Thu, 28 Nov 2019, 03:52 am UTC
The Swiss federal government is looking to improve its existing financial market regulation that will oversee the crypto industry in the future. The Federal Council met yesterday, Nov. 27, to discuss the current regulatory framework.
The council has been reviewing this nascent industry since last year and has made considerable headway on their endeavor in creating a sound legal framework. Members of the council found that although current legal regulation is “well suited” to handle the rise of the crypto market, there are some areas that need amendments.
In March, the council proposed 80 amendments to existing legislation during the consultation process. Those proposals cover nine federal acts, encompassing both the civil and financial market law, with the revised proposal expected to be reviewed by parliament in early 2020. These amendments are mostly focused on three things.

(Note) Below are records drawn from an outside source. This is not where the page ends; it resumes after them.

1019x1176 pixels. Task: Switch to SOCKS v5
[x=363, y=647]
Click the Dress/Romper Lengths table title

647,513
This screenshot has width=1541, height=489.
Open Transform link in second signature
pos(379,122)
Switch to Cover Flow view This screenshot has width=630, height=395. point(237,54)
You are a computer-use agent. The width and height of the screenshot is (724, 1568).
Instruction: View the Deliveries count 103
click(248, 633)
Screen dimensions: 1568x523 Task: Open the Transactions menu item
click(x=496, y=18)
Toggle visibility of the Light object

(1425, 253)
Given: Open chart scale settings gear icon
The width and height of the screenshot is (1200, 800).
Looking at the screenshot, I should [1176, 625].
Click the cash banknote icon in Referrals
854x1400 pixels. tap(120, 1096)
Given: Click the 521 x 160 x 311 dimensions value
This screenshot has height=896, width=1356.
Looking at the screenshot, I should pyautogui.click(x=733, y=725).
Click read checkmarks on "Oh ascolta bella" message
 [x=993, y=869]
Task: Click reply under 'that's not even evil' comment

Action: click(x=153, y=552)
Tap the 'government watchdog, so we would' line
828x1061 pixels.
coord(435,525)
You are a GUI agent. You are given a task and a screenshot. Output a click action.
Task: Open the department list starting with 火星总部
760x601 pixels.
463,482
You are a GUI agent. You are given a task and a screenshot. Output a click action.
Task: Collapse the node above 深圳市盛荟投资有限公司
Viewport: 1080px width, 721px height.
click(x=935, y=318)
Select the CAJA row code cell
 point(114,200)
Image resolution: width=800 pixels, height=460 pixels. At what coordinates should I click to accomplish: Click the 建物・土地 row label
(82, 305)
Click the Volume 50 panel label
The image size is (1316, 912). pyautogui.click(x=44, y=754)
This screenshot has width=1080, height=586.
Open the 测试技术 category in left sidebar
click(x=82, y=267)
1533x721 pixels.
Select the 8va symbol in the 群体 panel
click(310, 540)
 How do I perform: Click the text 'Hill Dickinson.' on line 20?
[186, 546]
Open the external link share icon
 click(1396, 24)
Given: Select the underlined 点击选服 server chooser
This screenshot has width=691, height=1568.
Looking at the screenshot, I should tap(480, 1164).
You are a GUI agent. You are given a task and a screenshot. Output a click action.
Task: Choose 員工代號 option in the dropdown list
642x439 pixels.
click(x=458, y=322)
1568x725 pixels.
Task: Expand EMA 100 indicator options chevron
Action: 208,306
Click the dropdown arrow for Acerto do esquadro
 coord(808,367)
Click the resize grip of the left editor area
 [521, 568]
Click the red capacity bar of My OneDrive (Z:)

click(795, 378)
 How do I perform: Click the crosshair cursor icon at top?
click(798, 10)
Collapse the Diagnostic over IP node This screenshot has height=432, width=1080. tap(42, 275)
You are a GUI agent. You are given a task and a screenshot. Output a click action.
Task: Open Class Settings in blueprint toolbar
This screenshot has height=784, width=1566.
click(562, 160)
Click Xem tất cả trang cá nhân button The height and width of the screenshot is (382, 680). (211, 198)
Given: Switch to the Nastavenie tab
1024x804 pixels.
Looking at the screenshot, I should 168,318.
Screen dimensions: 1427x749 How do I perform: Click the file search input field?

Improvements that are being made
The first is legal certainty. Since the crypto market is still relatively young, it needs solid governance to ensure that businesses operating within its scope are guided and monitored accordingly. A poor legal framework can result in a lot of headaches, case-in-point the current debacle between Telegram and the Securities and Exchange Commission.
The second is the removal of barriers for the application of digital ledger technology (DLT). This innovation has proven to be quite effective in streamlining the services of government and private businesses and can save millions of dollars in operational cost. The Federal Council aims to shape the regulatory framework that will encourage growth while ensuring that the technology can still be controlled.
Lastly, the regulation will make more adjustments in the risk factors that come with blockchain and DLT. This means a more robust approach to the anti-money laundering law (AML) and Know-Your-Customer (KYC) regulation.
The crypto race trudges on
Switzerland is taking all these steps to ensure that its current position as one of the leading countries cultivating the crypto industry remains secure. Its Zug region has already established itself as a crypto-friendly area resulting in the proliferation of crypto businesses in the country.
Switzerland is also preparing itself to deal with the Geneva-based Libra stablecoin, which is still being highly scrutinized today as it poses a big risk towards central banks. Mark Branson, director of the Financial Market Authority (FINMA), said that although Libra obviously has risks associated with it, there are also advantages that it offers, CoinDesk reported.